* **Document excerpt**:
###
# Can expenses still be deducted?



## ustabefast (May 21, 2018)

The Standard deduction is being doubled this year. Don't our work deductions have to exceed the Standard deduction before they can be written off?
I'm new to this and I hope I am missing something.


----------



## UberTaxPro (Oct 3, 2014)

ustabefast said:


> The Standard deduction is being doubled this year. Don't our work deductions have to exceed the Standard deduction before they can be written off?
> I'm new to this and I hope I am missing something.


Business expenses are still deductible. Rideshare is a business not "work". Employee business expenses are subject to the new standard deduction. When driving for Uber you are most likely a business owner, not an employee.


----------



## ustabefast (May 21, 2018)

That is good to hear, thanks. When I file Turbotax I guess it will prompt me for deductions when I enter the info for 1099?
###
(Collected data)
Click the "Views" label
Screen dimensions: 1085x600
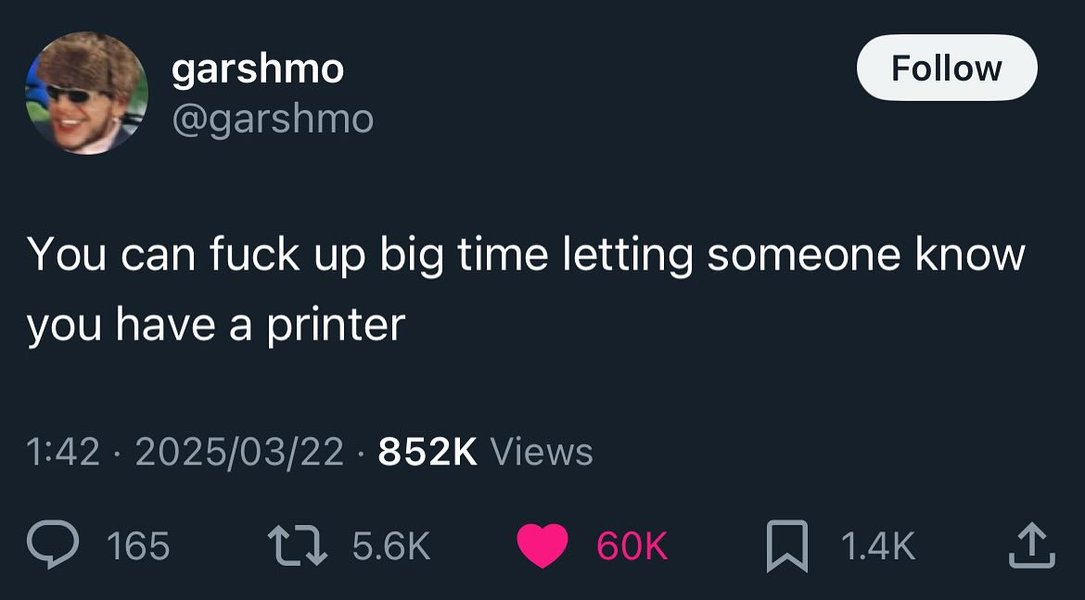click(541, 452)
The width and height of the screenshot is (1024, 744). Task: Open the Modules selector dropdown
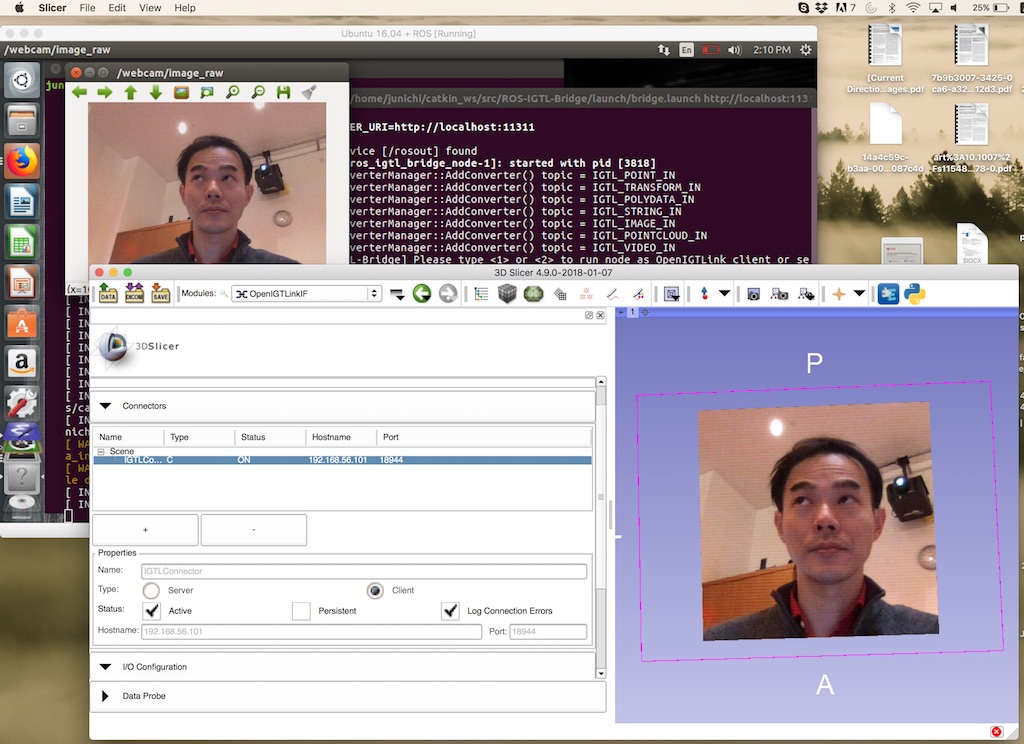click(x=373, y=293)
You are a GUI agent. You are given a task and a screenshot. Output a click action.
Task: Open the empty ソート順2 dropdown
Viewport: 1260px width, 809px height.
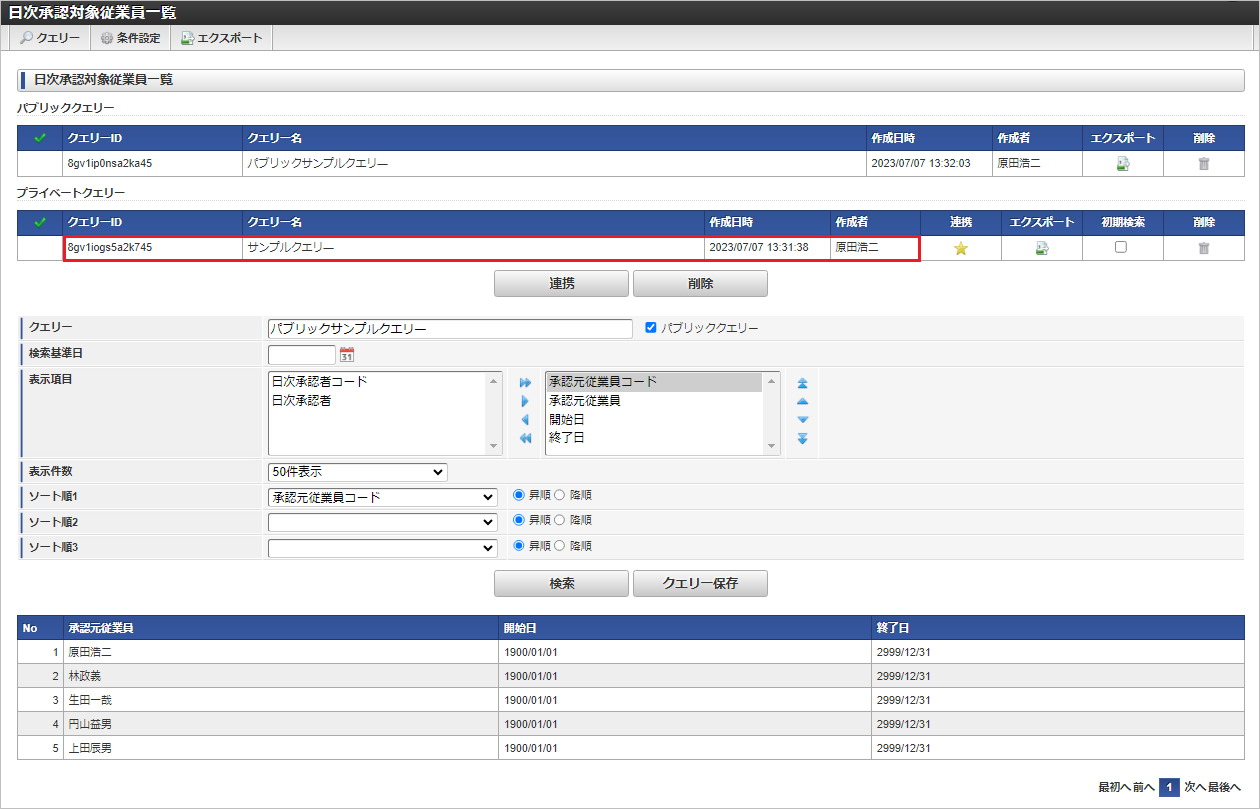[x=382, y=522]
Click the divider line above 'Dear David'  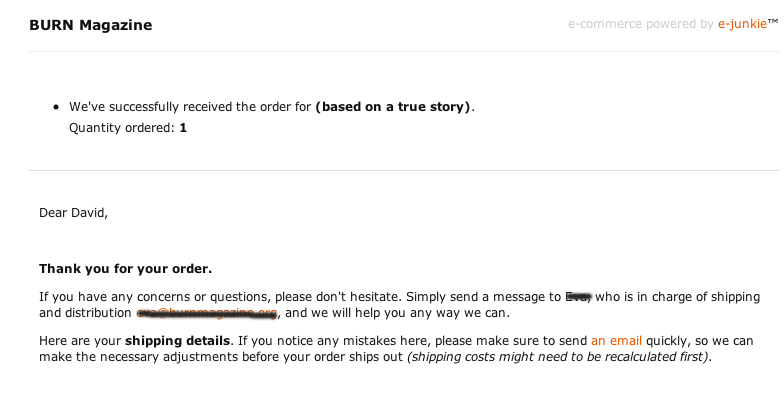[400, 171]
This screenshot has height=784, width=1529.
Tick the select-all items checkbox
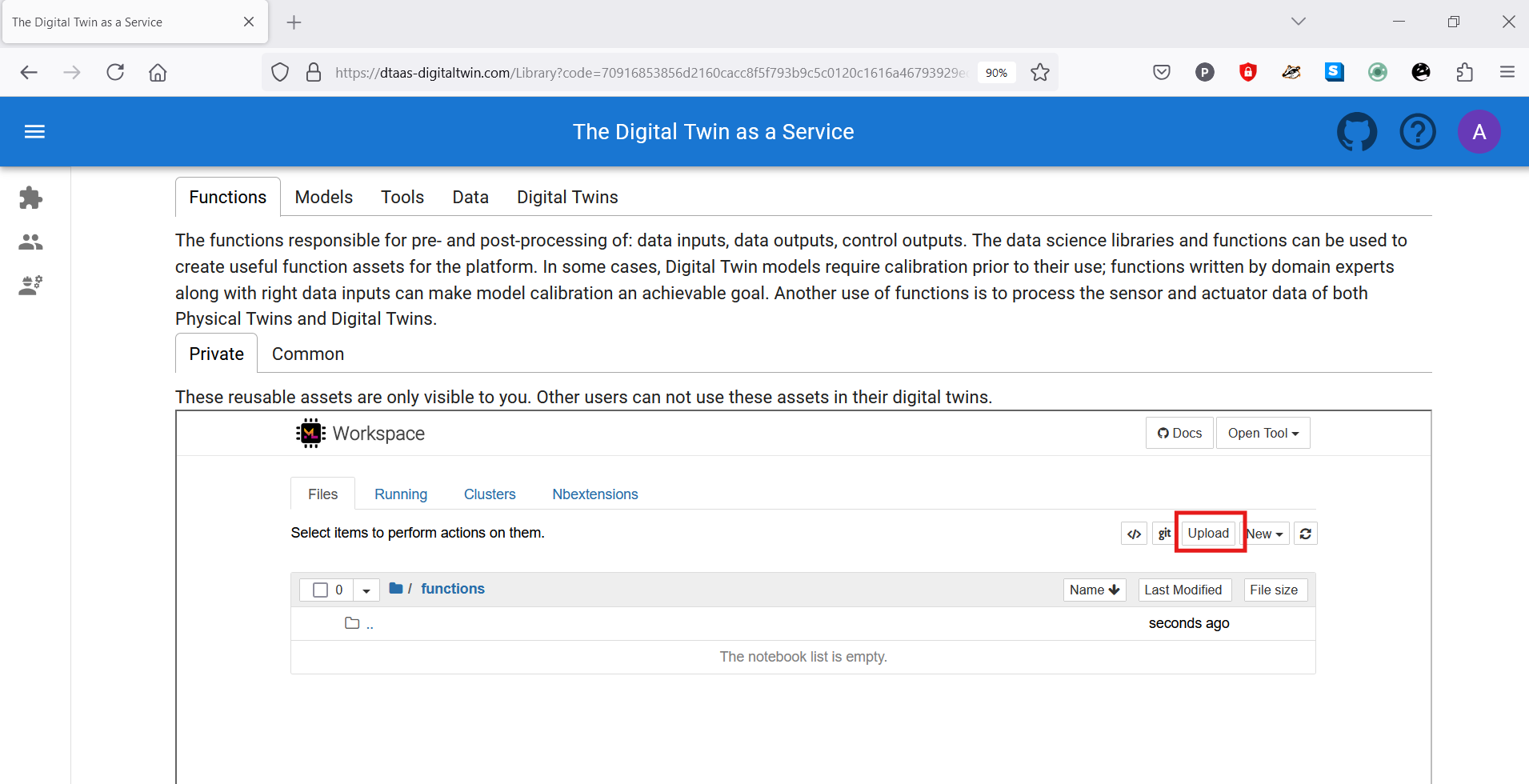click(321, 590)
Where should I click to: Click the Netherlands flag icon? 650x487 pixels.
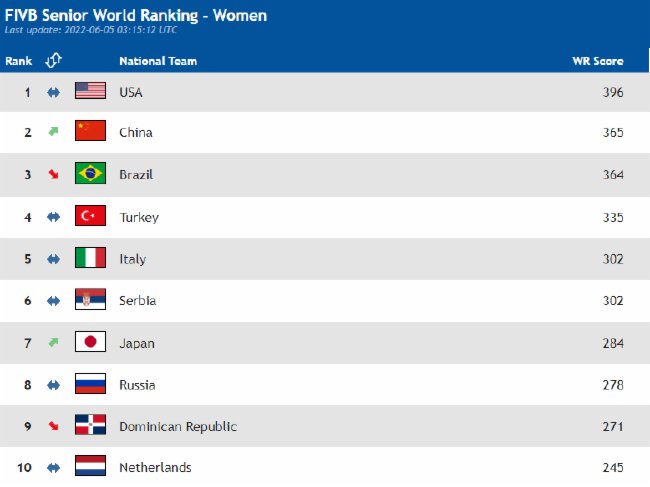(90, 466)
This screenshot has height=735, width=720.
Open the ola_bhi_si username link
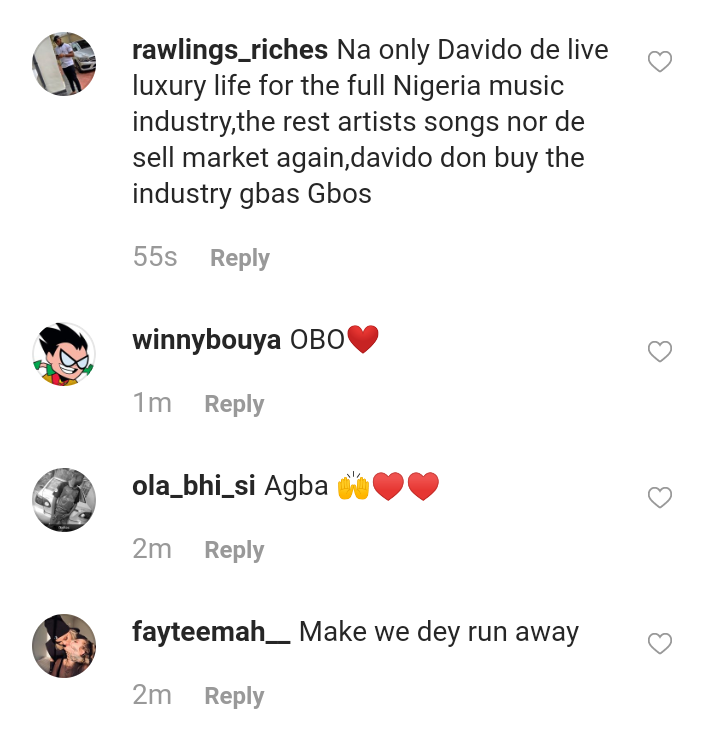pos(195,486)
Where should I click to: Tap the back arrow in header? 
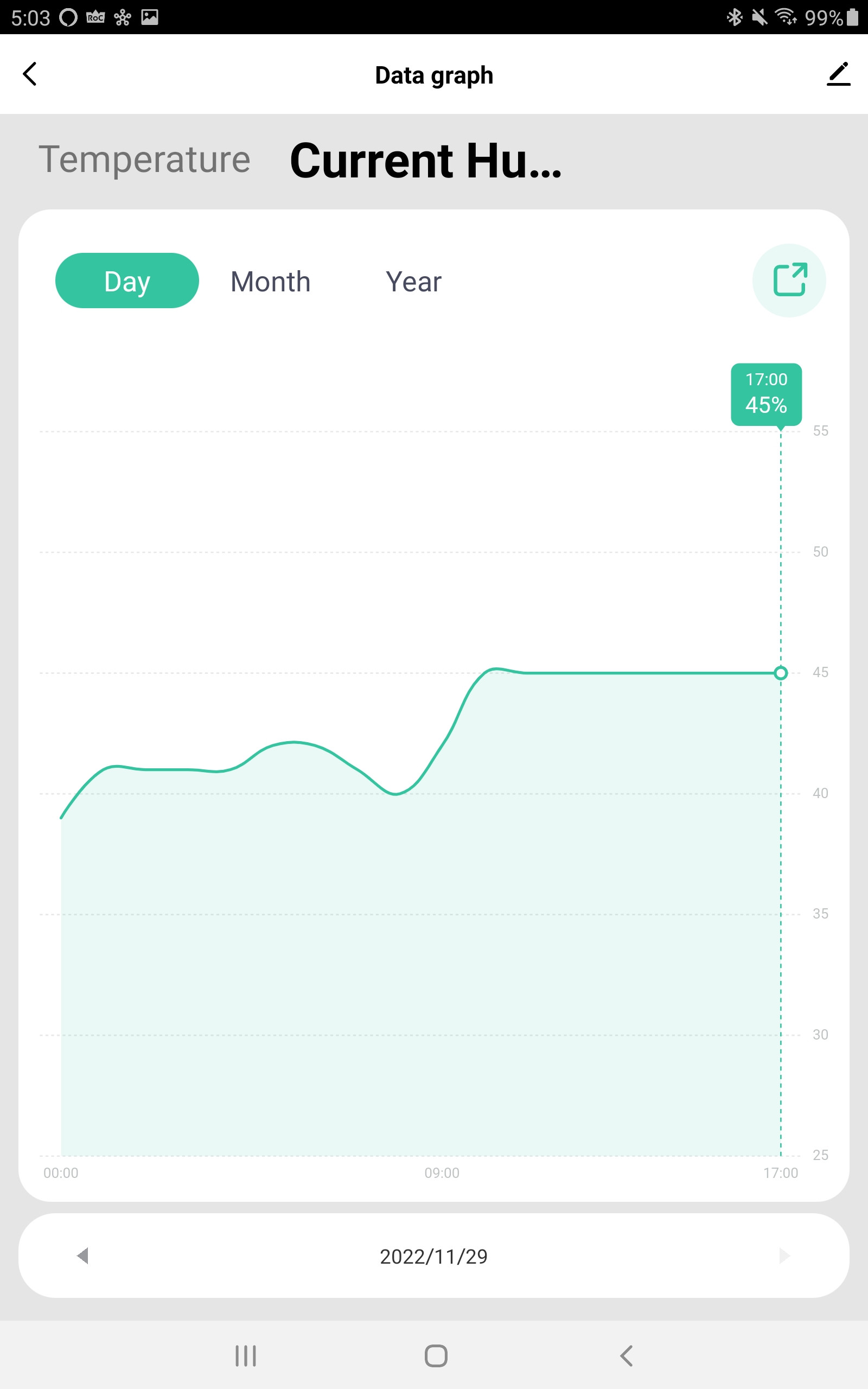(30, 74)
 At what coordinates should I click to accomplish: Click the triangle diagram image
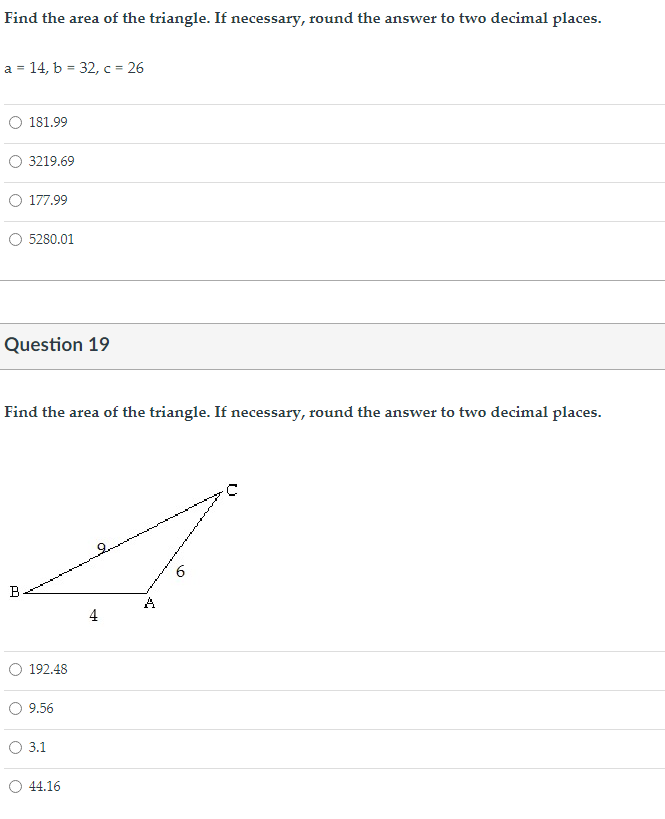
###
* **Challenge**: From the thread, reproduce word for word the part that opens with the words containing "Business expenses are still" and closes with "info for 1099?". Draw only on the thread about deducting expenses.

* **In response**:
Business expenses are still deductible. Rideshare is a business not "work". Employee business expenses are subject to the new standard deduction. When driving for Uber you are most likely a business owner, not an employee.


----------



## ustabefast (May 21, 2018)

That is good to hear, thanks. When I file Turbotax I guess it will prompt me for deductions when I enter the info for 1099?